Ciao a tutti,
ho un grosso problema. Nella mia scheda che monta SAMD21G18A con codice basato su Arduino Zero ritrovo che quando il micro è alimentato da una tensione inferiore a 3.3V ad esempio 3V, anche usando il riferimento interno a 1.65V o a 2.23V, ho delle letture da ADC diverse rispetto al caso di alimentazione del micro a 3.3V.
Mi spiego meglio. C'è un offset consistente tra le due misure. Sono certo di aver settato correttamente con analogReference() il riferimento interno ma sembra proprio essere lui il problema.
Cioè il riferimento è dipendente dalla tensione di alimentazione (e così non dovrebbe essere). Ad esempio su attiny414 il micro viene alimentato con una tensione variabile da 4.2 a 2.8V ma il suo riferimento interno è stabile e indipendente da questa; proprio perchè se voglio misurare la tensione di una Lipo che si scarica nel tempo e la stessa mi alimenta il micro, devo usare un riferimento costante.
Ciao Guglielmo,
no non l'ho studiato perchè non immaginavo ci fossero commenti che mi facessero arrivare subito al dunque. Però mi permetto di dire che non ha senso avere dei riferimenti interni stabili solo alla tensione di alimentazione di 3.3V, perchè il micro ha un range di tensione piuttosto esteso e devo poterlo usare nel suo range mentenendo il riferimento stabile. Ho letto il datasheet ma non ho visto come vengono derivati i vari riferimenti; ho quindi pensato che il fattore di divisione non fosse legato per forza al valore di tensione di alimentazione nominale (3.3V).

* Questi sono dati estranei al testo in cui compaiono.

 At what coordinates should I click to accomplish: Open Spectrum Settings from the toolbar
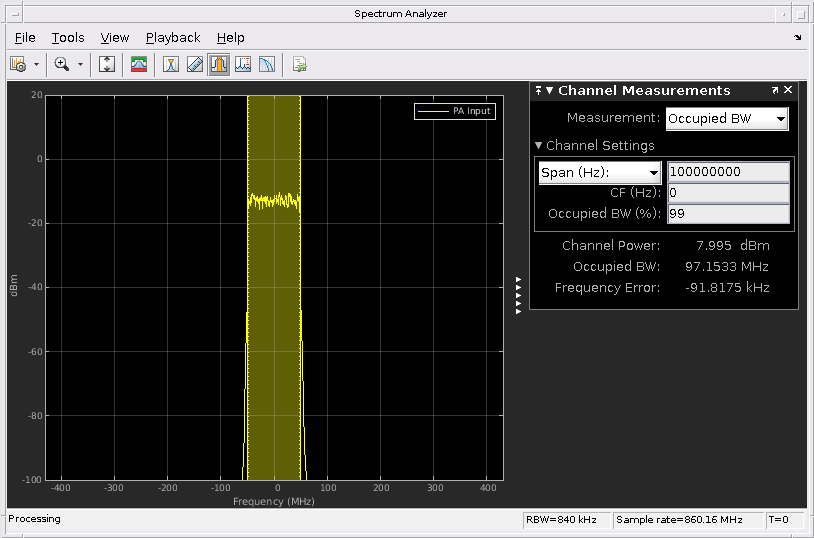[139, 64]
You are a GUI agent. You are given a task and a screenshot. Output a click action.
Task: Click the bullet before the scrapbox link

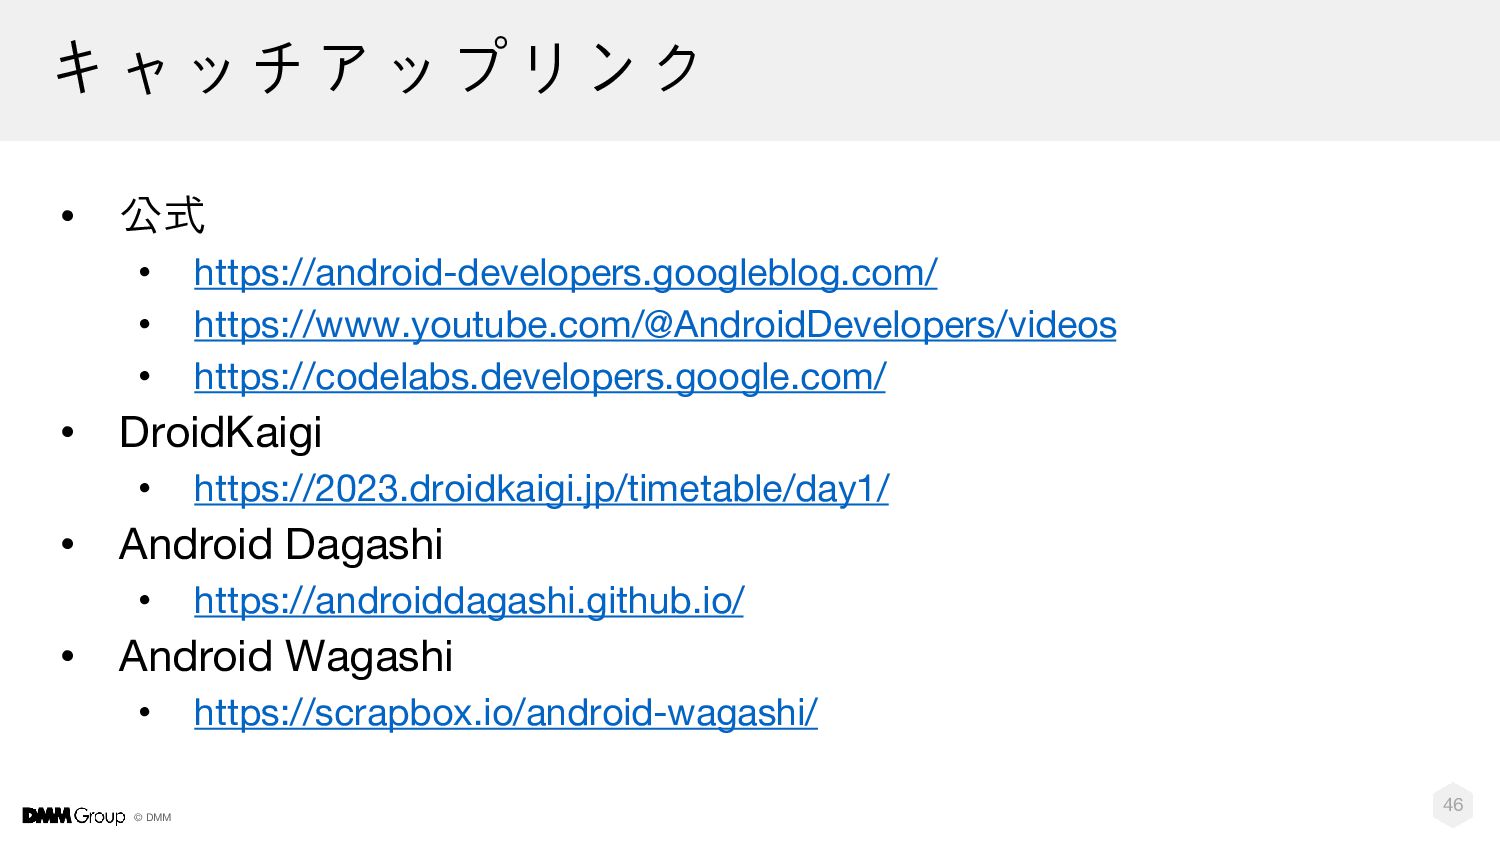point(145,712)
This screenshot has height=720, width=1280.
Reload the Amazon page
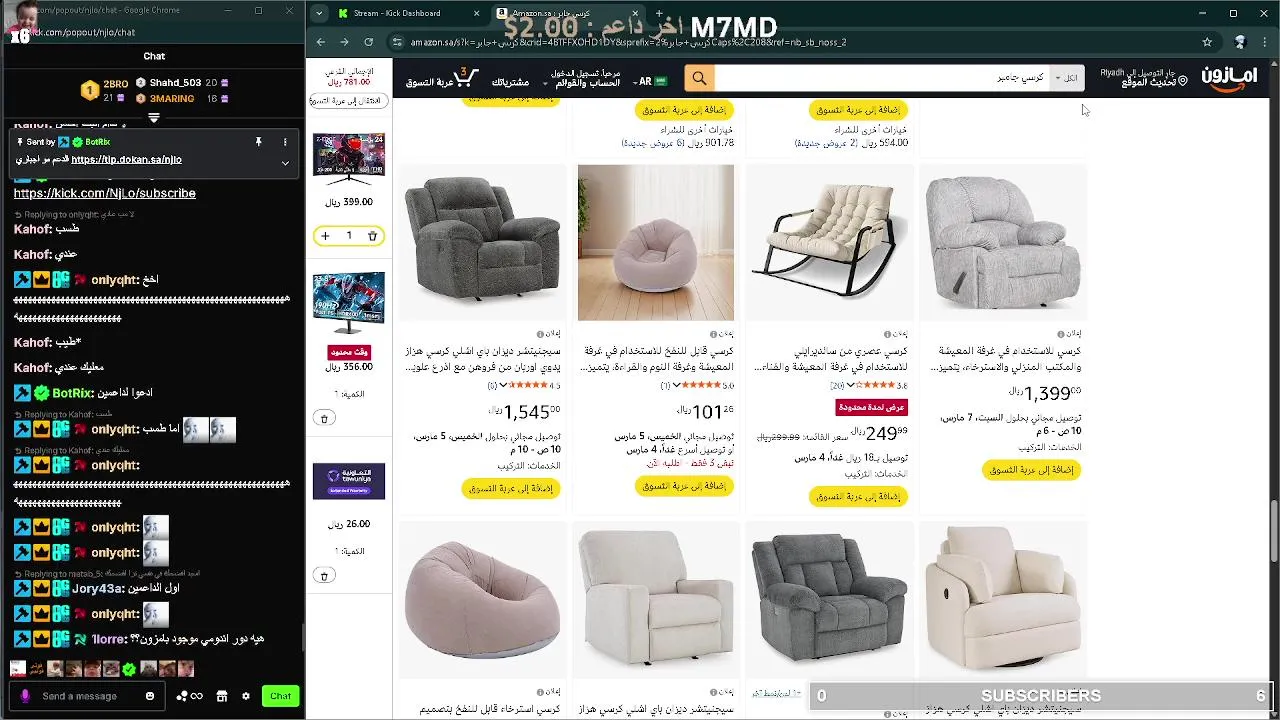tap(368, 42)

Detto ciò, siccome nel mio caso ho una tensione di alimentazione, in un caso di 3V, nell'altro di 3.3V, posso usare il riferimento interno di 1V siccome sembra (dai commenti) che non sia legato alla tensione di alimentazione? Chiedo perchè ho trovato su vari forum info discordarti al riguardo.
Ma quel software NON è scritto per un micro alimentato come ti pare ... è scritto per Arduino Zero e quindi per una scheda che va a 3.3V e quindi il software è stato sviluppato per essa.
Dici bene ... dai commenti SEMBRA che non sia legato, infatti, contrariamente a tutti gli altri casi abbiamo:
case AR_INTERNAL1V0:
ADC->INPUTCTRL.bit.GAIN = ADC_INPUTCTRL_GAIN_1X_Val; // Gain Factor Selection
ADC->REFCTRL.bit.REFSEL = ADC_REFCTRL_REFSEL_INT1V_Val; // 1.0V voltage reference
break;
Ok era l'unica possibilità che non avevo provato, lo provo oggi stesso. Però il fatto che Arduino abbia scritto codice per una piattaforma che usa un micro che non è "proprietario" mi frega il giusto io sono hardwarista, quindi sono di larghe vedute e per le cose fatte a modo, non castrate
Grazie del consiglio Guglielmo.
Comunque, a mio parere, la cosa migliore sarebbe un bel chip generatore di tensione di riferimento (tipo AD584 o ARD4520 o simili) collegato al pin AREF ... così sei più che sicuro
Ah si indubbiamente. Il fatto è che ho un progetto già fatto nel quale mi sono trovato a un cambio dell'ultimo minuto. Forse nella prossima revisione lo implementerò!